Normally, most stroke patients should get into hospital for "clot-busting" treatment within a few hours.
However, it appears the drug Desmoteplase can make a difference even if given nine hours after the stroke.
At an international stroke conference in San Diego, US, researchers claimed it was the "biggest breakthrough" in stroke treatment in 20 years.
Most strokes happen when a blood clot lodges and blocks a blood vessel within the brain.
This deprives brain cells in that area of the oxygen they need to survive, often leading to brain damage which causes paralysis or weakness in various parts of the body.
Doctors have long stressed the importance of getting this kind of stroke victim treated as soon as possible after the stroke, as it has been shown that long-lasting damage can be reduced if drugs are given to break up the clot and restore blood flow quickly.
However, in the UK, the majority of stroke patients do not receive this thrombolysis treatment within the "window" of a few hours after the stroke.
The latest study, carried out at 44 hospitals in Europe, Australia and Asia, looked at more than 100 patients who were either given standard treatment or a new drug, Desmoteplase.
It is based on a protein extracted from the saliva of vampire bats, who use it to stop their victim's blood clotting while they are feeding.

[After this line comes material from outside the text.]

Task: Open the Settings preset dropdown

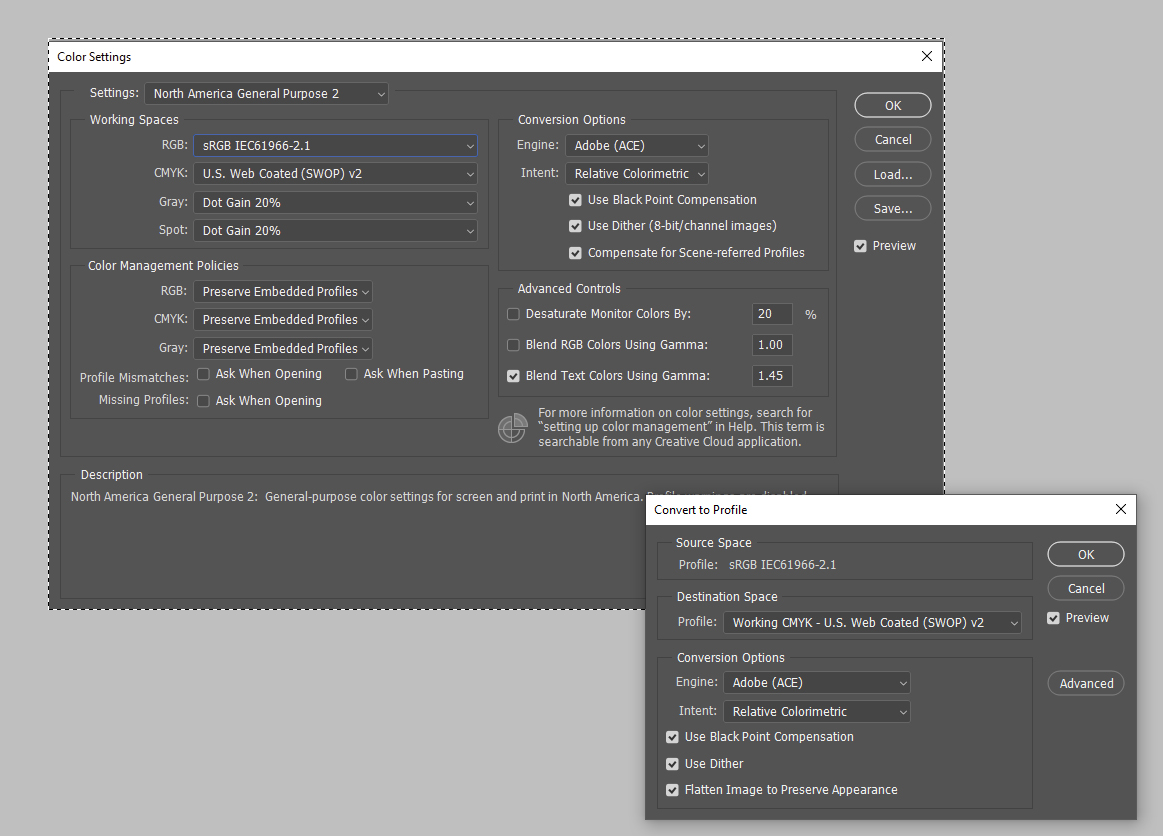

Crucially, Desmoteplase appears to be able to break up the clots in the brain without adversely affecting blood clotting in other parts of the body - and most importantly, without increasing the risk of "bleeding on the brain".
The patients in the trial given the vampire bat drug benefited even when they only received it nine hours after the stroke.
The patients were assessed prior to being given the drug using an MRI scanner, and those most likely to benefit picked out.
This could create problems of access in NHS hospitals - but the widening of the treatment "window" to nine hours would in theory make it much easier for patients to get treated in time.
This could mean that they end up with fewer long-term disabilities from their stroke.
Dr Howard Rowley, from the University of Wisconsin Medical School, said: "The results of the study are exciting because they show specifically how the use of the drug significantly extends the time during which treatment can begin after the onset of stroke symptoms, from three hours to nine hours.
"The impact of these results cannot be overstated - buying more time to treat stroke symptoms means we can give acute stroke victims hope for a better outcome.
"This is the biggest breakthrough I've seen in 20 years."
It is hoped that the drug will gain Food and Drug Administration clearance in the US after results of a further, larger trial due to start within the next few months.